Session Abstract – PMWC 2019 Silicon Valley
Session Synopsis: Over the past decade, the oncology community has witnessed major advances in the understanding of cancer biology and major breakthroughs in several different therapeutic areas, from solid tumors to hematological malignancies. As knowledge evolves and new targets emerge, clinical and translational research need to adapt to a rapidly changing environment to effectively translate novel concepts into sustainable and accessible therapeutic options for cancer patients. Clinical trial design in immuno-oncology, biomarker-oriented drug development paths, statistical design and endpoint selection, challenges in the design and conduct of personalized medicine clinical trials, risk-based monitoring, financing and reimbursement, as well as best operational practices are all crucial for success.
Session Chair Profile
M.D., Vice President of Early Phase Development and Immuno-oncology, Eli Lilly and Company
Biography
Kimberly Blackwell is the Vice President of Early Phase Development and Immuno-oncology at Lilly Oncology. A graduate of Mayo Clinic Medical School, Dr. Blackwell was Professor of Medicine and Assistant Professor of Radiation Oncology at Duke University Medical Center. She has played a major role in developing therapies that represent revolutionary non-chemotherapy based approaches for treating breast cancer. Her clinical and research interests include various topics in breast cancer including endocrine therapy, novel HER2 therapies, breast cancer vaccines, and other experimental therapeutics. She has studied and served as the principal investigator on studies that led to regulatory approval of four cancer agents, including the first biosimilar treatment for cancer in the United States.
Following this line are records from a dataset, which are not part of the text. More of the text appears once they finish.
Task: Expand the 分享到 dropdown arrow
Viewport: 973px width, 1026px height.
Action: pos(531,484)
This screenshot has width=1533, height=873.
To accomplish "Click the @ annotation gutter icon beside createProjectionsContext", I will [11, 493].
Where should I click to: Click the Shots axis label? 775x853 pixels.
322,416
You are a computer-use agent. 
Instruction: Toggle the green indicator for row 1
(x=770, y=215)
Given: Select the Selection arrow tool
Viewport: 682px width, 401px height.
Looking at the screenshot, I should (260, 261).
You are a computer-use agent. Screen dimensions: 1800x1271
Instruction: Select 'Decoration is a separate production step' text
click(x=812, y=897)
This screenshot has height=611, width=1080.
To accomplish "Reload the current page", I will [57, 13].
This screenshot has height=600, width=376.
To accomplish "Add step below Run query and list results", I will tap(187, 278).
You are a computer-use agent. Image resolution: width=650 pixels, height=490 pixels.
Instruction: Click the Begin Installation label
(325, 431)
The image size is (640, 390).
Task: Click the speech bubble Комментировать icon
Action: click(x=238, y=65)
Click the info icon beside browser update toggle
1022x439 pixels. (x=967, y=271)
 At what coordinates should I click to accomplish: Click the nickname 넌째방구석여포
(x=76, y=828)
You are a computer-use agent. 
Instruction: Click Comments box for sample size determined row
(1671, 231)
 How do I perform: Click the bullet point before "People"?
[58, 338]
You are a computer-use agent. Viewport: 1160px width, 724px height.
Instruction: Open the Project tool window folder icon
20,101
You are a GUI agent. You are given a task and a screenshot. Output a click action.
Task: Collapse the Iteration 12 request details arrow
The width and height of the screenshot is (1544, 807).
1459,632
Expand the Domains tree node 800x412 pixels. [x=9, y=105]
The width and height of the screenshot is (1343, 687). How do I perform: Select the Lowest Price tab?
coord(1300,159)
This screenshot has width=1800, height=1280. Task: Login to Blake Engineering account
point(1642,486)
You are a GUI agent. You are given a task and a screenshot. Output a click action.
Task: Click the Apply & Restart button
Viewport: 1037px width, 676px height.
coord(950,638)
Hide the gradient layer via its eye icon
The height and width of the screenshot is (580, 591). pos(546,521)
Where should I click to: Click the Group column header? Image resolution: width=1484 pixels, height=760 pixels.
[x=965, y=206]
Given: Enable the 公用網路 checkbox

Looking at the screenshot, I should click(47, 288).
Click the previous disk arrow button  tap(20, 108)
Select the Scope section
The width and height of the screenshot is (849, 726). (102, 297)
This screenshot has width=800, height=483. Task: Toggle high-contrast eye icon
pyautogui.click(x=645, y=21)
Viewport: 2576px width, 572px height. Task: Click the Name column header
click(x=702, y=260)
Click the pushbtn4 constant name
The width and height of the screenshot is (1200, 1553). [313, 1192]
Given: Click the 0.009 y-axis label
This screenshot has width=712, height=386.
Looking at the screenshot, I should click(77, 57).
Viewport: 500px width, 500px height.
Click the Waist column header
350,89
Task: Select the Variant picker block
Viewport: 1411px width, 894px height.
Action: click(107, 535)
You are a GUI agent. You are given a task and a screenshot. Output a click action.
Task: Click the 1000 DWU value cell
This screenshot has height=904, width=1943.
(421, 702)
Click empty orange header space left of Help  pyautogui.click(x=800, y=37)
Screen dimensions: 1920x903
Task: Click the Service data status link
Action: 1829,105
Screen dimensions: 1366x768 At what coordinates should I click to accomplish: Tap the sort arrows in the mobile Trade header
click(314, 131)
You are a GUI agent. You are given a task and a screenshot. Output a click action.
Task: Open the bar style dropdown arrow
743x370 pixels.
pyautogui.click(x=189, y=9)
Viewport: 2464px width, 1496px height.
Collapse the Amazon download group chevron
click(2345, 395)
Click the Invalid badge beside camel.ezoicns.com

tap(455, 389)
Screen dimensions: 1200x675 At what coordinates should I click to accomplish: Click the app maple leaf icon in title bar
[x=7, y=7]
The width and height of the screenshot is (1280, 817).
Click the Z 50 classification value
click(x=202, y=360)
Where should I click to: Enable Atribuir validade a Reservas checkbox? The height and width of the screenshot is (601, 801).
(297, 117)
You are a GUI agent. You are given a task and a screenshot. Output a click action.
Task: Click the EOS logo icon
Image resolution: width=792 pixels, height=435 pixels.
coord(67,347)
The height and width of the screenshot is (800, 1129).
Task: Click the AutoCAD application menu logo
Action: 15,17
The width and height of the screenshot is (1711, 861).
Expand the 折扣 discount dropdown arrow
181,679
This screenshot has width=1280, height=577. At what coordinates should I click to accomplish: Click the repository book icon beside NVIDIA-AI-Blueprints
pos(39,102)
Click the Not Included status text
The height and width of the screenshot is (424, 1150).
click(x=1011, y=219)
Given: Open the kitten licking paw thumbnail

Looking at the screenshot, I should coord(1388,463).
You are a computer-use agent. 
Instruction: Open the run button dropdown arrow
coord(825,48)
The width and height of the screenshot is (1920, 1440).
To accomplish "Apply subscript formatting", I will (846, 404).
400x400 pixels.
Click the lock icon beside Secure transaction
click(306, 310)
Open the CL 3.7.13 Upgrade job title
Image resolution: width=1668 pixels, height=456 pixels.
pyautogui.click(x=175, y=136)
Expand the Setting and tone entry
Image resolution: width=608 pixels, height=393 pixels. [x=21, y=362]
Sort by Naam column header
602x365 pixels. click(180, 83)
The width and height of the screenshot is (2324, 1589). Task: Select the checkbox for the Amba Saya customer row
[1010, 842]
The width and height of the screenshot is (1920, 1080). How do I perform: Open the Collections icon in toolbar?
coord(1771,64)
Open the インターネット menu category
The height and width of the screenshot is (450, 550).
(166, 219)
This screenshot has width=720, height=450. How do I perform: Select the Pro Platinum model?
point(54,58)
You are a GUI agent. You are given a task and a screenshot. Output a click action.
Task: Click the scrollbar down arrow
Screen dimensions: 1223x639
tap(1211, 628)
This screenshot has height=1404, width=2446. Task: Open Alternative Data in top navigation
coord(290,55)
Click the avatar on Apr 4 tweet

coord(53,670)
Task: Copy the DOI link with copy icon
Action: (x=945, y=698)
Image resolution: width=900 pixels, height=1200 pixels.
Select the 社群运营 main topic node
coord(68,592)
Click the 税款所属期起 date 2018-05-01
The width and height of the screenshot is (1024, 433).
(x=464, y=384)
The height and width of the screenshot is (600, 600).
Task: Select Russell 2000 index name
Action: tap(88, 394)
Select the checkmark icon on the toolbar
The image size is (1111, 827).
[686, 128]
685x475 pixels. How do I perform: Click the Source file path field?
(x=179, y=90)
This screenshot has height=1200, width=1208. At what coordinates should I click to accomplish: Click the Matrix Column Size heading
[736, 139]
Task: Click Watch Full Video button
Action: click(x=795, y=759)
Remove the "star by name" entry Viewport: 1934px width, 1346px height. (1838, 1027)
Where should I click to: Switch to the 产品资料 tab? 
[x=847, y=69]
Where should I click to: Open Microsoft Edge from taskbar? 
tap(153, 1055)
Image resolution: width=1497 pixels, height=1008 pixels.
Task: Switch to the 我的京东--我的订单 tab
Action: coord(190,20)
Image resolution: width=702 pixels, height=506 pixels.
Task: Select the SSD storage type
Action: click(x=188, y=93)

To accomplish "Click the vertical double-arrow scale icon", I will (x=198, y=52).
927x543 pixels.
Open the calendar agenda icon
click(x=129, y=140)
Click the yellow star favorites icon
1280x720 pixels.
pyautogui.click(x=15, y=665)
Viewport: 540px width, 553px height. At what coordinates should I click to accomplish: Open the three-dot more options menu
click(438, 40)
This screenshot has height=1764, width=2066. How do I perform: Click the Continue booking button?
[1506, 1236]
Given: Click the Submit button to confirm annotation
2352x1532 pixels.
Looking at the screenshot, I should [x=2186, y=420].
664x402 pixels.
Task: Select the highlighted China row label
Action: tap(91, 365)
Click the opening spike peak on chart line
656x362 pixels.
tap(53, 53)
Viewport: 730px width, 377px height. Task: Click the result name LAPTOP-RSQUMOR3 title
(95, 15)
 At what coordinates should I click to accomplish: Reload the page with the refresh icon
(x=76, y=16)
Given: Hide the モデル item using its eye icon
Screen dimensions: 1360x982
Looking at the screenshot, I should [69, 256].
Due to her leadership, she has received numerous awards, including the Duke University Distinguished Alumni in 2015 and TIME Magazine’s 100 Most Influential People in the World in 2013. Additionally, Dr. Blackwell is a recipient of the Young Investigator Award in breast cancer from the National Cancer Institute Specialized Program of Research Excellence and the Joseph Greenfield Award for Mentorship of Clinical Research.
Speaker Profile
Ph.D., Vice President, Translational Medicine and Regulatory Affairs, Parker Institute for Cancer Immunotherapy
Biography
Theresa LaVallee has over 25 years of research and industry experience with a broad knowledge in the discovery and development of drug candidates. Theresa is Vice President, Translational Medicine and Regulatory Affairs at the Parker Institute for Cancer Immunotherapy and previously served as Senior Vice President, Celldex Therapeutics and Kolltan Pharmaceuticals. She also was Senior Director Translational Medicine at MedImmune and EntreMed. In these roles, she has advanced drugs in oncology, immunology and inflammatory diseases from discovery through late state development. Theresa has a depth of expertise in Translational Medicine enabling science driven development decisions and implementing effective use of biomarker assays in clinical studies. She is author or co-author of more than 50 publications and abstracts with a focus on Translational Medicine approaches in clinical development. She received her Ph.D. degree from University of California, Los Angeles and her B.A. degree from the University of California, Santa Barbara.
Speaker Profile
JR., M.D., Professor, Division Chief, Stanford University Medical Center
Biography
Dr. George W. Sledge, Jr., M.D. is Professor and Chief of Medical Oncology at Stanford University Medical Center. Dr. Sledge served as a Ballve-Lantero Professor of Oncology of Medicine and Pathology of Indiana University School of Medicine. He served as Co-Director of the breast cancer program at the Indiana University Cancer Center, where he was a Professor of Medicine and Pathology at the Indiana University Simon Cancer Center. Dr. Sledge specializes in the study and treatment of breast cancer and directed the first large, nationwide study on the use of paclitaxel to treat advanced breast cancer. His recent research focuses on novel biologic treatments for breast cancer. He served as a Professor of Indiana University Cancer Center Breast Cancer Program. He has also served as the chair of ASCO’s Education Committee, as a member of the Department of Defense Breast Cancer Research Program’s Integration Panel, as a member of the Food and Drug Administration’s Oncology Drug Advisory Committee (ODAC), and as a member of the External Advisory Committee for The Cancer Genome Atlas (TCGA) project. Dr. Sledge was awarded the Hope Funds for Cancer Research 2013 Award of ‘Excellence for Medicine’. He holds a B.A. from the University of Wisconsin and an M.D. from Tulane University.